Instructions for the task =
Restate word for word the line containing "Open the hamburger" and all remaining lines of the entries below.

Collected data entries:
BEGIN

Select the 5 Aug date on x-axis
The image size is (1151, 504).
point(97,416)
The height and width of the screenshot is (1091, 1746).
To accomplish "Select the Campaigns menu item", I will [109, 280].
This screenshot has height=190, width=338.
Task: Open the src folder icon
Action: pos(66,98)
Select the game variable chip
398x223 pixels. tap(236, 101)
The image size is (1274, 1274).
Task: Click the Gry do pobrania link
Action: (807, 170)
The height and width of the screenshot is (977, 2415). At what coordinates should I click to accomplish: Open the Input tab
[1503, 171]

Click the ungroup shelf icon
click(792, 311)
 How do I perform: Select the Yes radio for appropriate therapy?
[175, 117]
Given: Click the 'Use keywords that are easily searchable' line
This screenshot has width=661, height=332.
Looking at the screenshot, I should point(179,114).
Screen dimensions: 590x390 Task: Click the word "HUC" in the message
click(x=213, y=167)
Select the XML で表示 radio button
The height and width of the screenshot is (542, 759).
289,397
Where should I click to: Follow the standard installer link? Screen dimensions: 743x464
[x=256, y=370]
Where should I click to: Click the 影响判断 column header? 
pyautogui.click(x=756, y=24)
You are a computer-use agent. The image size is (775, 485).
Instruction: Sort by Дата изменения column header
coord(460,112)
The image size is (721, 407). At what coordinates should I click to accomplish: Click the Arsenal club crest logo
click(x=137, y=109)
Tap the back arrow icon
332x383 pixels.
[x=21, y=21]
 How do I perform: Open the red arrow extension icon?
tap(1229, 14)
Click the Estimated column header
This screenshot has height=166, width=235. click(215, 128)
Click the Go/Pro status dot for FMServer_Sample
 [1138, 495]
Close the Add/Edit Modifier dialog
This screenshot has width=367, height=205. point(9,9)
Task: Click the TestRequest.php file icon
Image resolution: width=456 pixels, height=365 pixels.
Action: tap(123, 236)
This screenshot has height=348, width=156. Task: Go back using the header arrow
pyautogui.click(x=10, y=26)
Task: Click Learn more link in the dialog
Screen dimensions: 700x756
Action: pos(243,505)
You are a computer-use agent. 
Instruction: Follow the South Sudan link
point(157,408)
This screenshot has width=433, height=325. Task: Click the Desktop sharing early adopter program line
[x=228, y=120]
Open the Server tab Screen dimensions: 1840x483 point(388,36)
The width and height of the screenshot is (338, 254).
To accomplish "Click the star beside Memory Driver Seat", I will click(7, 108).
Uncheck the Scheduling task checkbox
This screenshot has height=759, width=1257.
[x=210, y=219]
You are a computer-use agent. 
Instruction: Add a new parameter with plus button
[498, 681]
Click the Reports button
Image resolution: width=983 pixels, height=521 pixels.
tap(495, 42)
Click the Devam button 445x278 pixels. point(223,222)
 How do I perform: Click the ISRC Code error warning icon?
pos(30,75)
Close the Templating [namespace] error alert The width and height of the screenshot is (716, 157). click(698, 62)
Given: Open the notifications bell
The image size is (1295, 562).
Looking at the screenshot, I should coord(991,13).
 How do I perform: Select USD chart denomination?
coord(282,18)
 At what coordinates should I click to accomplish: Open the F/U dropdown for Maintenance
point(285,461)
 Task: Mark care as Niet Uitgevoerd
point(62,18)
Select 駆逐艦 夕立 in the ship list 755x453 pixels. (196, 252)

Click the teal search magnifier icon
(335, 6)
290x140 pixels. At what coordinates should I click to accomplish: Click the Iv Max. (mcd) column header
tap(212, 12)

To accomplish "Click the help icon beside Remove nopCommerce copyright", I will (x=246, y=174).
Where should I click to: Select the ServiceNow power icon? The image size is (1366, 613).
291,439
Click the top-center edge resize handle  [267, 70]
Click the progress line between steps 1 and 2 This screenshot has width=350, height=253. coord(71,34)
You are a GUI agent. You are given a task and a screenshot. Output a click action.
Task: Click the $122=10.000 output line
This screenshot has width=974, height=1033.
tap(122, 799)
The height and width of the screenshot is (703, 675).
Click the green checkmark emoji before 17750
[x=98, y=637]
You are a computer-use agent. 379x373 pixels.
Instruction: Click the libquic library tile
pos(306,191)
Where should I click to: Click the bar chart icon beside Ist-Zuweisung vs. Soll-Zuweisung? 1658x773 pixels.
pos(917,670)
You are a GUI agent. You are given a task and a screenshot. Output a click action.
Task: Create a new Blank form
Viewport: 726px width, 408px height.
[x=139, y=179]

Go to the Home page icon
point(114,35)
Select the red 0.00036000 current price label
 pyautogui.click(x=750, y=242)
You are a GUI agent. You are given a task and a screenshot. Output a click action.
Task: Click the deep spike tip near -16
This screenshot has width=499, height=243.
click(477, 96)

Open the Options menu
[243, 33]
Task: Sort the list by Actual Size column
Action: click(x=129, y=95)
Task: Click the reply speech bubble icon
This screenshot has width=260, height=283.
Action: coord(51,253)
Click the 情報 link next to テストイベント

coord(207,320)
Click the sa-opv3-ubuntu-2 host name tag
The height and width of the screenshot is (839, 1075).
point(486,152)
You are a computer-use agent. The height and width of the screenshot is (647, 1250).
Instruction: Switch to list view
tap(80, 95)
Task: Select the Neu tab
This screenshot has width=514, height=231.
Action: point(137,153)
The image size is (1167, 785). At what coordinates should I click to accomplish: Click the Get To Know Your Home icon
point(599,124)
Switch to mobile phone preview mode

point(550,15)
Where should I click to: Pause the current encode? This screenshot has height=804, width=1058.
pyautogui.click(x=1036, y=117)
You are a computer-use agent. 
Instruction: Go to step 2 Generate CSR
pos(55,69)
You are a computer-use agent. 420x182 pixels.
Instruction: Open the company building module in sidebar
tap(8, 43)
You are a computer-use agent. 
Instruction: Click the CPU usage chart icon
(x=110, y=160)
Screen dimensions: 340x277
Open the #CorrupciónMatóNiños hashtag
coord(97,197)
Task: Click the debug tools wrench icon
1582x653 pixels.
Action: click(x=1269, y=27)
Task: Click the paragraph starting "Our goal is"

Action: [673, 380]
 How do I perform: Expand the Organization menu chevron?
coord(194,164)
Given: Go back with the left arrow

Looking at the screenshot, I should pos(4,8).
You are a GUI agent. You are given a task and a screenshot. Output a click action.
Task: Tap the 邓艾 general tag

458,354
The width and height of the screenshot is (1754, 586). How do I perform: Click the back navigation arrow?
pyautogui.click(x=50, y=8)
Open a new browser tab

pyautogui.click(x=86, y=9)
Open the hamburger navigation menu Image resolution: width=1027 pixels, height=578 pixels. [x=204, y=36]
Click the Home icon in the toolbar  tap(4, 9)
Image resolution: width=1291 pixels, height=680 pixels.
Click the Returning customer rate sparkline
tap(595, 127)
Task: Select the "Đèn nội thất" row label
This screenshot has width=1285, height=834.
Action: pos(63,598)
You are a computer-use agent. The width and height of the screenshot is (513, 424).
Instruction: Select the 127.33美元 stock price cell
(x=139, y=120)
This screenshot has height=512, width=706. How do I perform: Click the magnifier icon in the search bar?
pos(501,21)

END

Problem solution =
Open the hamburger navigation menu Image resolution: width=1027 pixels, height=578 pixels. [x=204, y=36]
Click the Home icon in the toolbar  tap(4, 9)
Image resolution: width=1291 pixels, height=680 pixels.
Click the Returning customer rate sparkline
tap(595, 127)
Task: Select the "Đèn nội thất" row label
This screenshot has width=1285, height=834.
Action: pos(63,598)
You are a computer-use agent. The width and height of the screenshot is (513, 424).
Instruction: Select the 127.33美元 stock price cell
(x=139, y=120)
This screenshot has height=512, width=706. How do I perform: Click the magnifier icon in the search bar?
pos(501,21)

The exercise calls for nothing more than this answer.